Do corpo docente do curso de “Ciências da Comunicação” em que lecionei, fazia parte um jornalista que hoje ocupa lugar destacado a nível nacional, com quem discutia muitas vezes problemas de comunicação social. Um dia, numa das nossas conversas, abordámos a problemática dos critérios que devem pautar a seleção das notícias a publicar. Para não ficarmos no mundo das ideias, chamei à colação um caso concreto que se passa na RTP: qual é o critério que os jornalistas devem usar na seleção das notícias a passar no “Portugal em Direto” e no” Telejornal” das 20 horas? Nunca mais esqueci a resposta: “o critério é o valor-notícia”. Olhei atentamente para os seus olhos, fiz uma pausa, e perguntei: “o que é isso?” A resposta veio franca, acompanhada de um sorriso: “não tenho e provavelmente não há uma resposta cabal para esta pergunta. É o critério que é apontado”. Sei que é este o critério e sei que ninguém é capaz de acrescentar qualquer explicação totalmente satisfatória. Dias depois, refletindo sobre aquela resposta, ocorreu-me que o recurso ao “valor-notícia” enferma das mesmas dificuldades do recurso à expressão “é uma questão de bom senso”. Quando uma discussão se vai prolongando e parece não encontrar uma saída, há sempre alguém que emite a sua opinião e justifica-a dizendo: “é uma questão do bom senso”. Perante esta afirmação, pergunto logo para comigo: “mas o que é o bom senso?” Descartes inicia o seu famoso Discurso do Método com estas palavras: “O bom senso é a coisa mais bem distribuída do mundo: pois cada um pensa estar tão bem provido dele, que mesmo aqueles mais difíceis de se satisfazerem com qualquer outra coisa não costumam desejar mais bom senso do que têm.” Ou seja, cada um está satisfeito com o seu e pensa que é o mais perfeito. Quando ouço “é uma questão de bom senso”, penso logo: terminaram os argumentos!

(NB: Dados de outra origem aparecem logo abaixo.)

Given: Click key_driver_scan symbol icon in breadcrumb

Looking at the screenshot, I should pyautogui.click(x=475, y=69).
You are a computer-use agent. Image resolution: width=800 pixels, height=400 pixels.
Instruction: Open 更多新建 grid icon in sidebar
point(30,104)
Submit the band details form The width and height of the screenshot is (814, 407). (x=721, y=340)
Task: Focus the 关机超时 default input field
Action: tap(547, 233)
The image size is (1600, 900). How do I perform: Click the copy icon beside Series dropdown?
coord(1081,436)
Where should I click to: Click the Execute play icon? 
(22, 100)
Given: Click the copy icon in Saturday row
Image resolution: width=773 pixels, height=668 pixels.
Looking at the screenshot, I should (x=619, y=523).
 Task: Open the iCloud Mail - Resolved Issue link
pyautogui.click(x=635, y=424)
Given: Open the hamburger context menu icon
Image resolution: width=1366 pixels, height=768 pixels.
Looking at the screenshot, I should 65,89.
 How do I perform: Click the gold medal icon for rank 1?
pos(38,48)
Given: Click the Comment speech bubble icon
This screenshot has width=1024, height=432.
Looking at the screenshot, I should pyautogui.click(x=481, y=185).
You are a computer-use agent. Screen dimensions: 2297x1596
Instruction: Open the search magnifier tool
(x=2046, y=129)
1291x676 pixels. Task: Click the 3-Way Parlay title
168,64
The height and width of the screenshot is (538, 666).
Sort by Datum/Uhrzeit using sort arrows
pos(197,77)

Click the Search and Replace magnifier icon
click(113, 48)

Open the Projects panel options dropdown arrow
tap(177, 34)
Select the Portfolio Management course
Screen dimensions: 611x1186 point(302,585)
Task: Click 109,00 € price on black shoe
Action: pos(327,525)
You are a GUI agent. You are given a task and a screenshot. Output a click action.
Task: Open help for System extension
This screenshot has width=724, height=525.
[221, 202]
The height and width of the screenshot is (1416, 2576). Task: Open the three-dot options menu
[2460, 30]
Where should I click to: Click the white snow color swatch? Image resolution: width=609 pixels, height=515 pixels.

Apesar da complexidade da problemática teórica acima abordada a propósito do “valor-notícia”, podemos afirmar, sem medo de desmentido, que os jornalistas do Diário dos Açores, normalmente, ao longo do tempo, acertaram na seleção dos materiais a publicar, porque só assim se explica que o jornal faça hoje 153 anos. Atingir uma tal longevidade, só foi possível porque os leitores reconheceram bom critério nas escolhas feitas pelos profissionais da publicação. Na pessoa do atual diretor, Osvaldo Cabral, sinceros parabéns a todos!